Consulting helpful Como, I changedto 12v, drawing 0.5 amp with a cool motor. My excellent neat wee reversing speed control was made and kindly supplied by Tony Stott.
While the ship's paddles run at about 45-50 rpm for 15 knots service speed (on her trials she did 18.5 knots at 56 rpm) I reckoned with my float fulcrum radius giving a circumference of 250mm I should want a scale appearance speed of about 1 knot maximum. So what rpm should I need?
1 knot = 0.5 m/sec
Scale speed for 15 knots;
Ship knots = (15/66) x 0.5 = 0.092 M/sec scale
With no slip, (0.92/0.25) x 60 = 221 rpm
Circumference of paddle circle = 250mm. Therefore, 1 rev moves 0.250 M with no slip.
I did some experimenting in the pond to settle the gearing reduction to achieve a real looking model speed. With a pile gearing of 5 x 4 = 20:1, I got 350 rpm (dry), 300 rpm in the water with a model speed of about 0.7 M/sec. Quite a lot of water was being lifted into the tunnel.
I changed the gearing to 3 x 4 = 12:1 reduction. The model speed increased only marginally. The paddle seemed to be digging the water rather than pushing it back. Water was still lifting into the tunnel and falling out of the fan.
I cut away the aft side of the tunnel and part of the bottom of the inside of the paddle box up to the first porthole to allow the water to eject from the paddle.
The speed increased, practically no water came out the fan and I had a good bubbling wake, all at about 300 rpm.
At 300 rpm the no slip speed would be 300 x 0.25 = 75 M/min.
Actual model speed 60 M/min.
Therefore, propulsion efficiency (60/75) = 0.80
Therefore slip 20%
A fork coupling enclosed in a foam disc links the motor pile output to the drive shaft. The motor is mounted on a bracket (supplied) over the 2 - 6v, 3 A/Hr batteries secured in the canoe.
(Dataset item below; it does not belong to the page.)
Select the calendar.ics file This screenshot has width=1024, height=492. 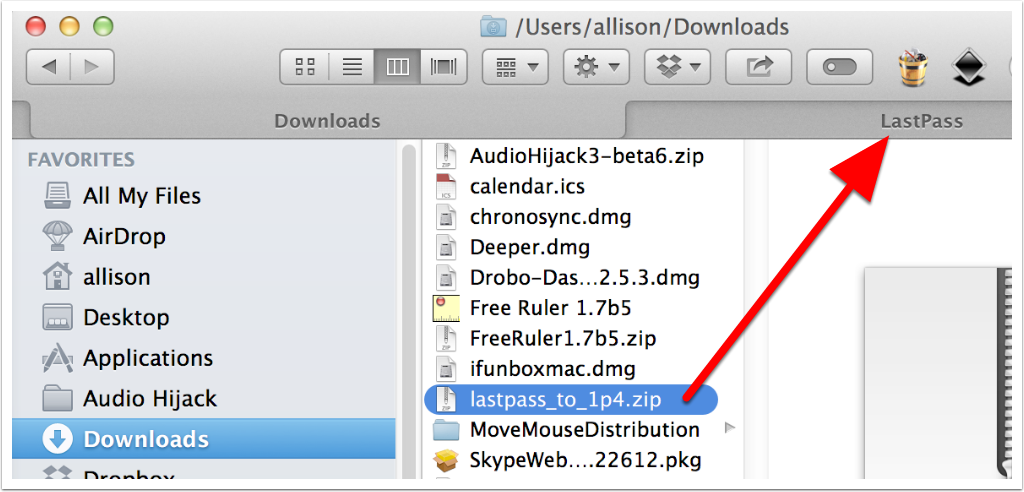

When the paddles and drive shaft were first assembled the shaft could barely be turned by hand. I set up a power drill drive, and with everything oiled, started it at slow speed. With some trepidation I watched and listened. I half expected a crunch as the paddles disintegrated into a tangle of brass and wire. Surprise, surprise, nothing happened, so after about ten minutes I increased the speed by stages until in half an hour I was up to 200 rpm. With bags of confidence I went for my dinner and on my return found the drive shaft could be spun by my fingers as all the bearings - 37 in all - had eased.